その先生はとても有名な先生で、マスコミにもしばしば登場する有名人であった。授業はとても面白く、その先生の雑談は、聞いていても飽きることがない。今から30年以上も前の話である。
ところが向田邦子との対談を読んで、私はショックを受けた。
対談は、その先生から口火が切られている。
「今、輝いている女優さん、というと、名前を挙げていきましょうか。思いつくままに」
そしてその先生は、次々と時の女優の名前をあげていった。
どうもその先生は、「女優」というテーマで向田邦子とお話をしたかったらしい。
それに対して向田邦子は、あまりそのテーマに乗り気ではなさそうである。それもそのはずである。ドラマの脚本家が、「この女優は輝いている」とか「この女優はそれほどでもない」などとうっかり評価しようものなら、その先の仕事に支障をきたすからである。だから、脚本家の口から、特定の女優についての評価をあれこれすることは、慎むべきものなのである。
だがその先生は、そんなことはお構いなしに、どんどんと女優の名前を出していっては、評価をしていく。そればかりでなく、自分がその女優をよく知っているということを、自慢げに話すのである。
なんというデリカシーのない人なんだろう。これでは単に、自分がいかに女優のことを知っているかということを自慢しているにすぎない。読んでいてとても不愉快になってきた。
そういえば、大学2年の時に受けた授業の時も、「昨日も(井上)陽水と麻雀をしたんだけれども…」とか、自分が芸能人と親しいことをさりげなく自慢していたことを思い出した。
当時は、すげえなあと授業を聞きながら思っていたが、いま冷静に考えてみると、たんに自慢したかったから話していたにすぎないのではないか、と思えてきた。
というわけで、その先生に対する私の評価が正反対なものになっていった。
他の人との対談を読むと、その違いが際だつ。他の対談では、こんなえげつないテーマで話してはいないからである。もっぱら食べ物の話とか、お酒の話とか、他愛もない話がほとんどである。だが、だからこそ面白い。それこそが、対談の真骨頂なのである。
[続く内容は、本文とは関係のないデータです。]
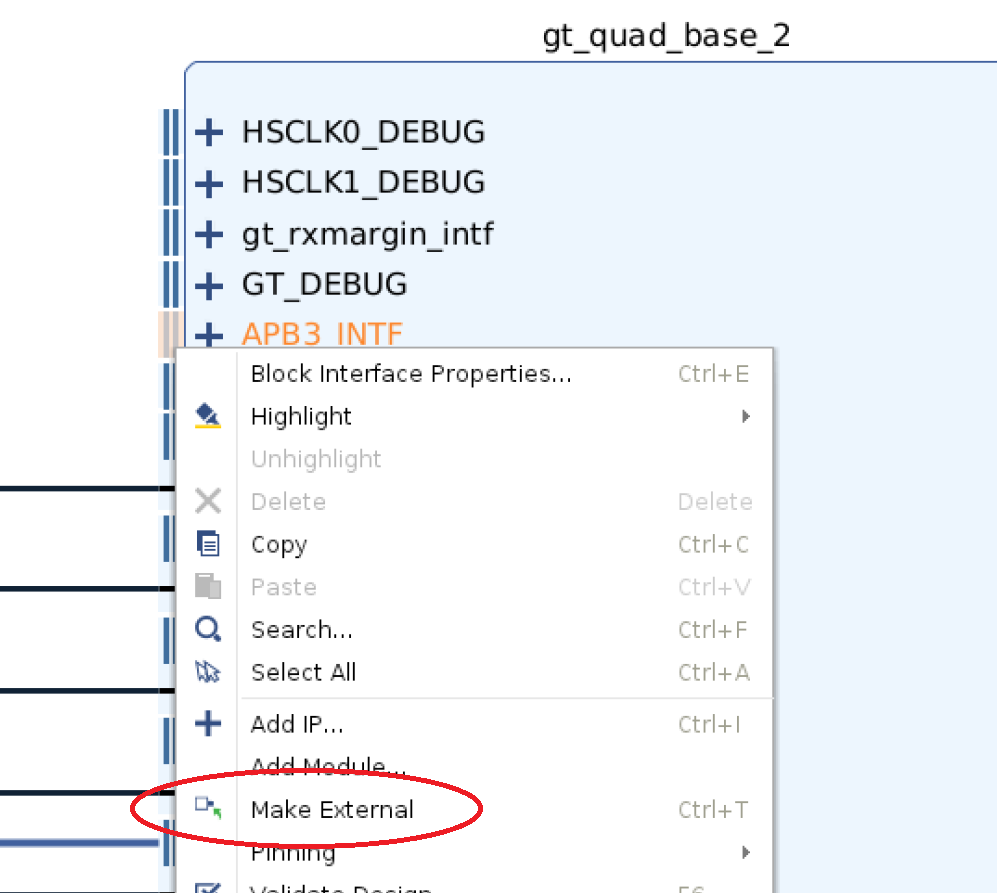Expand the gt_rxmargin_intf interface
Screen dimensions: 997x893
(208, 235)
とりわけ、倉本聰さんとの対談は秀逸で、倉本さんが最初に、
「今日は弁当箱と履物の話をしたいんだけど、弁当箱について、ちょっと言いたいでしょう」
と話をふると、向田邦子は、
「言いたい、言いたい。(笑)」
と、その話に飛びつく。このあたりの関係性がすごくいい。
水上勉との食べ物をめぐる対談や、吉行淳之介との数字をめぐる対談も、読んでいて心地よい。
まさに「対談は人なり」である。

「対談本」はとくに好んで読むわけではないのだけれど、ひとりが何人もの人と対談していると、それが編集者による編集の手が加わっていたとしても、その人の「人となり」の違いが際立つ。そのことを想像しながら読むと、「対談本」の面白さがわかるようになってきた。

これからは「対談は人なり」という対談本のコーナーを設けようと思う。